Hi!
When I use the above code and output the result, I see ‘‘å¦Hä1/2K’’: ‘how’’ in the ids_tokens, and I’m confused, so I debug tokenizer.decode() and want to see how ‘å¦Ĥä1/2K’ is converted to ‘how’,
But I see that there is no implementation of decode() in transformersmodelstokenization_qwen2_fast.py, and there is no implementation of _decode(), how can I check the implementation of tokenizer.decode().
Thank you in advance🤗
As is the case with most libraries, class inheritance is in place here so that methods and elements of the inherited class are also available. That means you have to go back and debug parent classes and even more parent classes. Like this.
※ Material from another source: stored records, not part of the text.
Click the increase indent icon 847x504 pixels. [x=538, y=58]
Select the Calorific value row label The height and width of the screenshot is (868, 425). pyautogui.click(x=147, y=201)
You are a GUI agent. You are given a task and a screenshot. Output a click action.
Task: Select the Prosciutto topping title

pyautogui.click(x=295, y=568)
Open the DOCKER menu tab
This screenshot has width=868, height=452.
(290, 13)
# https://github.com/huggingface/transformers/blob/main/src/transformers/models/qwen2/tokenization_qwen2_fast.py
class Qwen2TokenizerFast(PreTrainedTokenizerFast):
# https://github.com/huggingface/transformers/blob/main/src/transformers/tokenization_utils_fast.py
class PreTrainedTokenizerFast(PreTrainedTokenizerBase):
…
Maybe, but it’s faster to go find a code that is working well, find the difference between it and your code, and then do some trial and error. It could be a model-dependent problem. In this case, I wonder if the decoding part is suspect.
I don’t even know what the correct code is.
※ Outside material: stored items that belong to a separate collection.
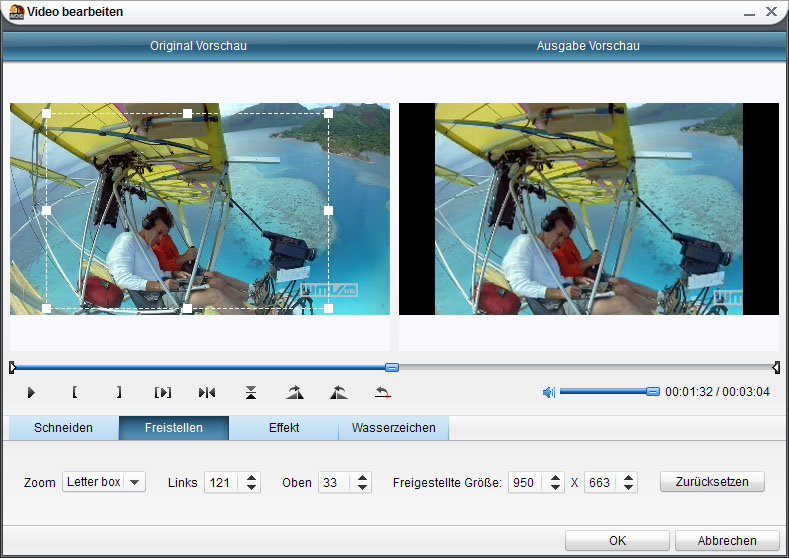Increase cropped width 950 with up arrow
789x558 pixels.
pyautogui.click(x=556, y=477)
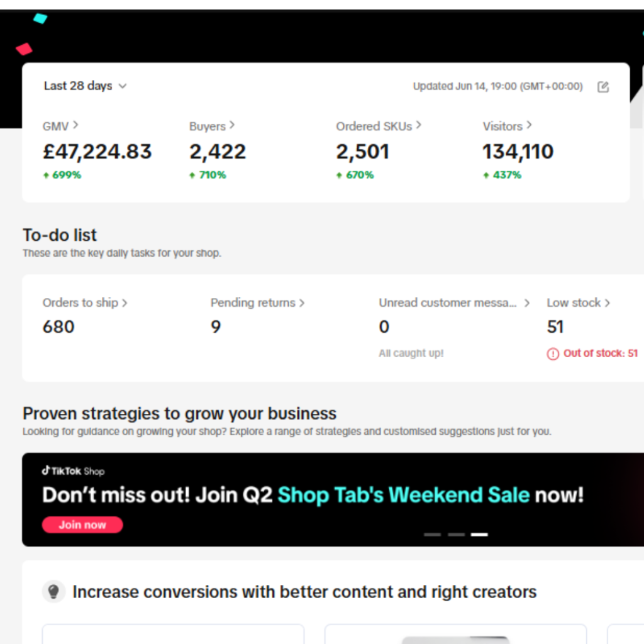644x644 pixels.
Task: Open the Buyers metric details
Action: [x=212, y=126]
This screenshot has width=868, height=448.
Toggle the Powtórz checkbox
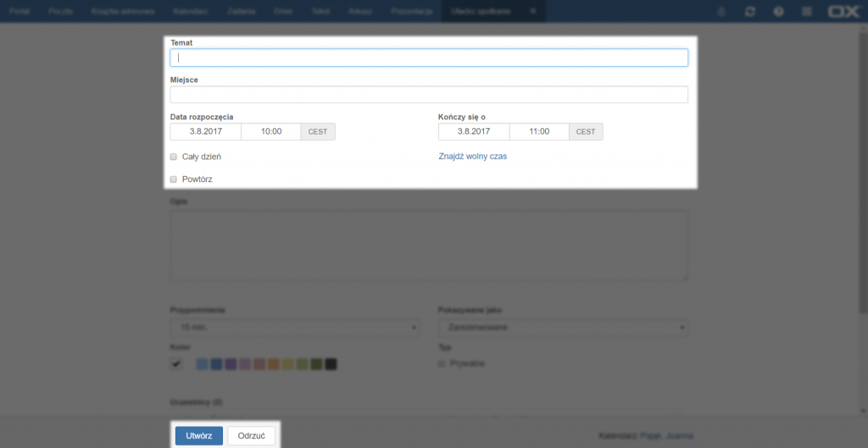tap(174, 180)
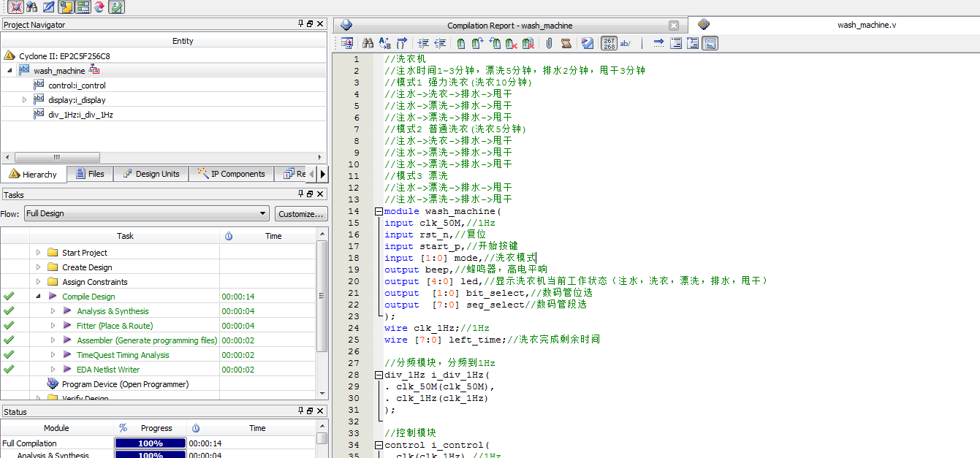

It shouldn’t be a character code issue like it used to be, but there is a slight quirkiness to each tokenizer.
Thank you so much!
I looked at the parent class and didn’t find an implementation of _decode(), only found an unimplemented _decode() in SpecialTokensMixin() of PreTrainedTokenizerBase(SpecialTokensMixin, PushToHubMixin) with the following code:
You trace back to that further parent classes. You’ll get to the ancestor class someday.
There may be a nice feature on github, but I don’t use it, so I don’t know about it.